Data Loader CLI Tool#
Important: Although the Data Loader Command Line Interface (CLI) Tool is still supported, Squirro highly encourages you to load data using the Squirro UI.
The Data Loader CLI Tool is used to load data from multiple sources into Squirro. If you would like to watch any of our detailed video tutorials on data loading and on how to develop data loader plugins, you can jump over to https://learn.squirro.com and have a look.
Label Configuration#
Note
Labels were previously referred to as facets in the Squirro UI. You will still see references to facets in the code, and in some places within the Squirro UI. All facets can be treated as labels.
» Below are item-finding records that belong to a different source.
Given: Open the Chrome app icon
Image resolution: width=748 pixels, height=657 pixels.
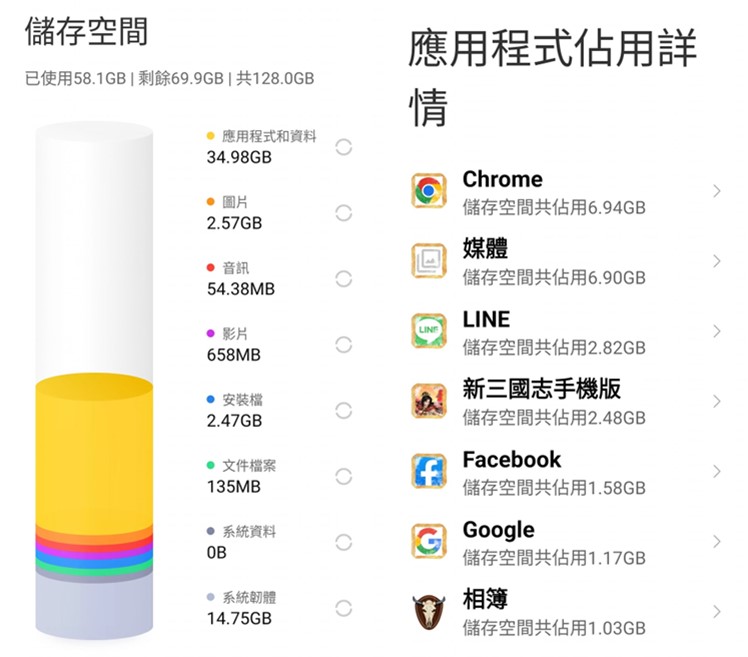Looking at the screenshot, I should pyautogui.click(x=429, y=191).
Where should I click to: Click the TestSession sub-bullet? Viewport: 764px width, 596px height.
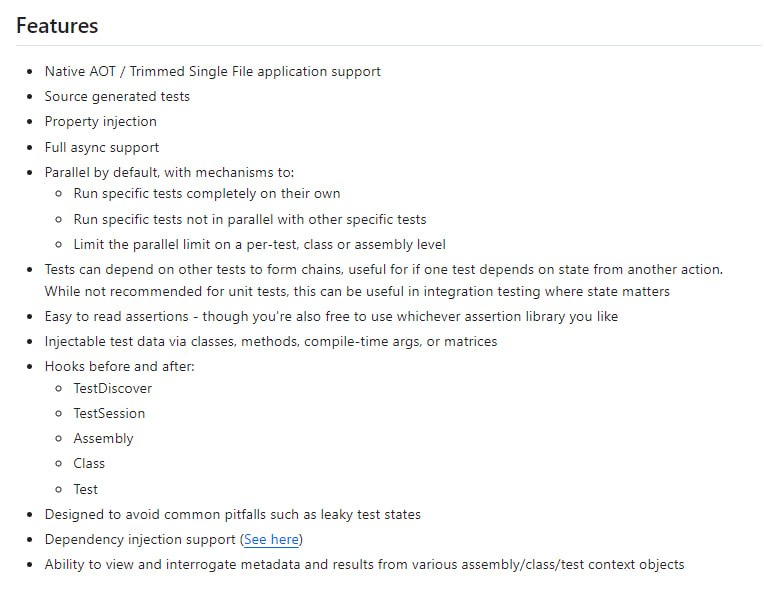click(x=109, y=413)
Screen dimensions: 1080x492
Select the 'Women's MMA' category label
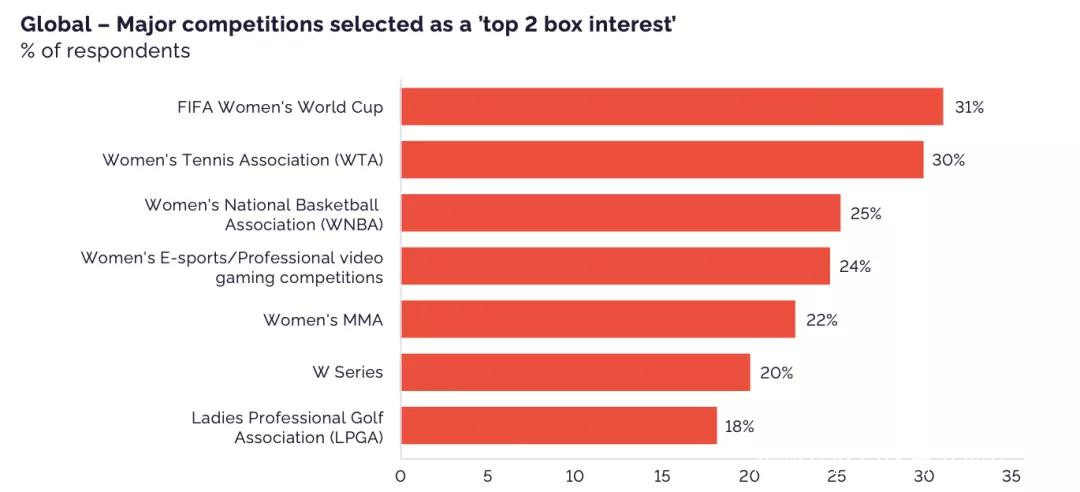(x=323, y=320)
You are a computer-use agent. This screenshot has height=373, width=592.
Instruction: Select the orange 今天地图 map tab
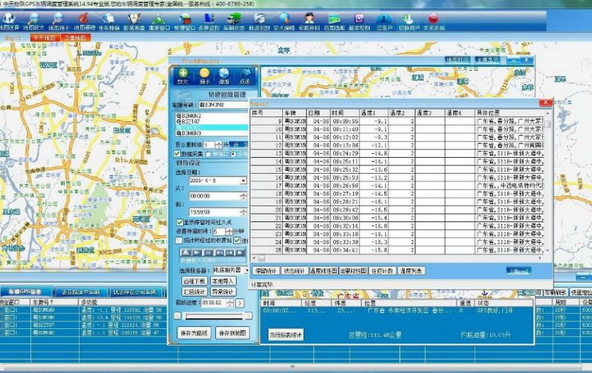pyautogui.click(x=45, y=38)
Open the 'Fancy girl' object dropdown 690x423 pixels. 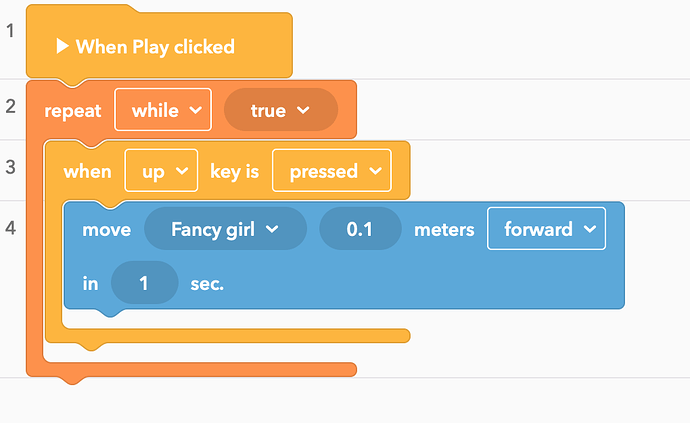tap(225, 229)
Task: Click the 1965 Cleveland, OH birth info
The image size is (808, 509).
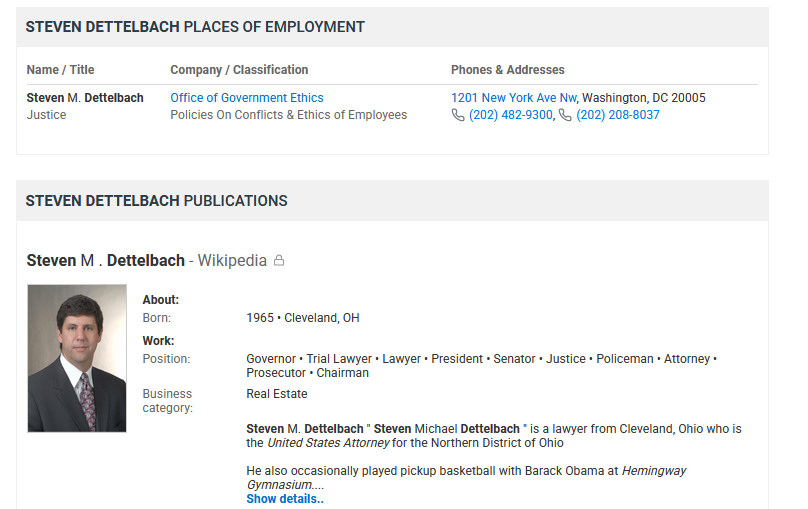Action: pyautogui.click(x=303, y=318)
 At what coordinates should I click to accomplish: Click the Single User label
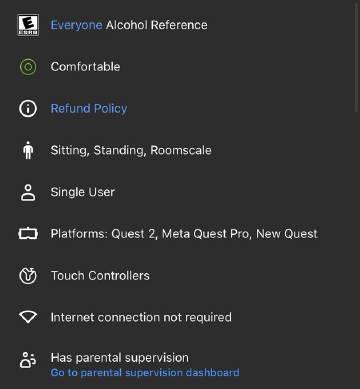[x=83, y=192]
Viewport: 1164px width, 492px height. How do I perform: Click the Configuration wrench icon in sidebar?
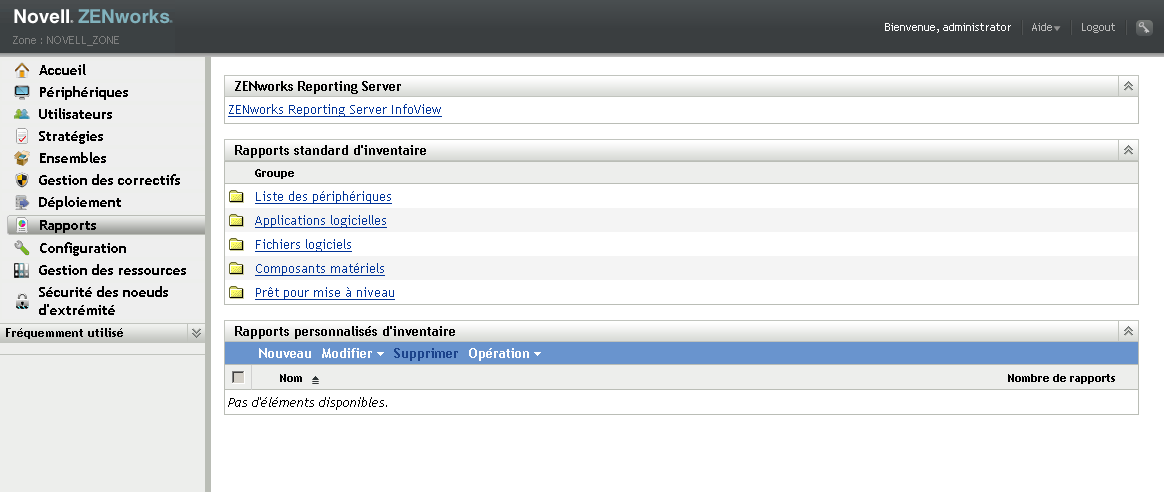[22, 248]
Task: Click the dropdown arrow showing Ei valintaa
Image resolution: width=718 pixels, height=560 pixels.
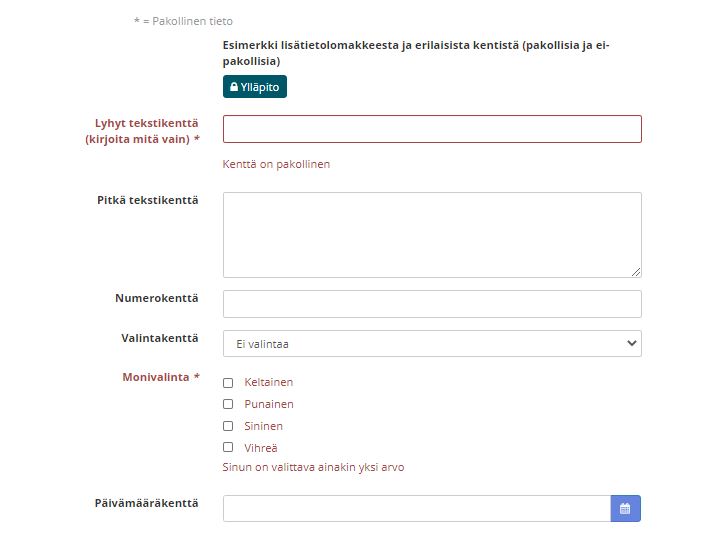Action: (x=631, y=344)
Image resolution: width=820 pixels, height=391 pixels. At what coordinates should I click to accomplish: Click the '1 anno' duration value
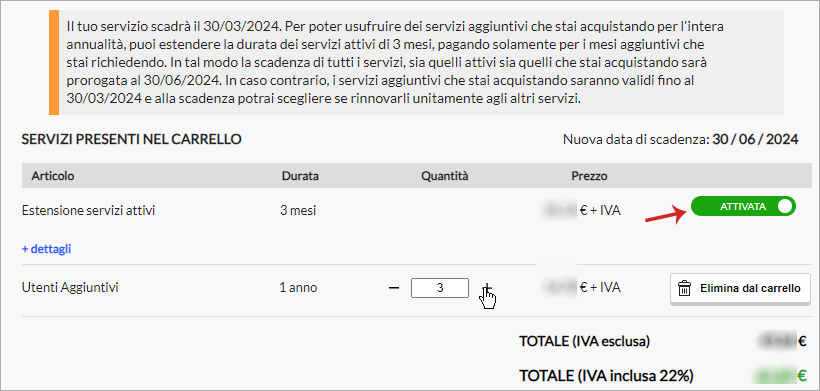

The Data Loader CLI Tool uses config files for label creation, which has an HJson format (which is a more human-friendly superset of JSON). In the following chapters you can find the description of the attributes used in these files and some examples.
Labels Config File#
Sample File#
Below is an example of a fully valid Hjson file which is not a valid Json. Notice how some of the keys/values are missing quotes and some rows are missing commas a the the end.
{
"InteractionSubject": {
"name": "interaction_subject",
"display_name": "Interaction Subject",
"group_name": "Interactions",
"visible": true,
"searchable":true,
"typeahead":true
},
"InteractionType": {
"name": "interaction_type",
"display_name": "Interaction Type",
"group_name": "Interactions",
"visible": true,
"searchable":true,
"typeahead":false
},
"Date": {
"name": "creation_date",
"display_name": "Date of Creation",
"data_type": "datetime",
"input_format_string": "%Y-%m-%dT%H:%M:%S",
"default_value":"1900/01/01",
"visible": true
},
"EntitledUsers": {
"name": "users",
"display_name": "Users",
"auth": true,
"auth_value_mandatory": true,
"import": false
},
"InternalAttendees": {
"name": "attendees",
"display_name": "Attendees",
"group_name": "Interactions",
"pivotal_group": "Members",
"delimiter": ";",
"visible": true
},
"NoAtendees": {
"name": "number_of_attendees",
"display_name": "Number of Attendees",
"data_type": "int",
"visible": true,
"searchable":false
},
}
Best Practices of Label Naming#
Follow the best practices for label names and have a user friendly, nice looking name in the “display_name” but mind the maximum length mentioned below.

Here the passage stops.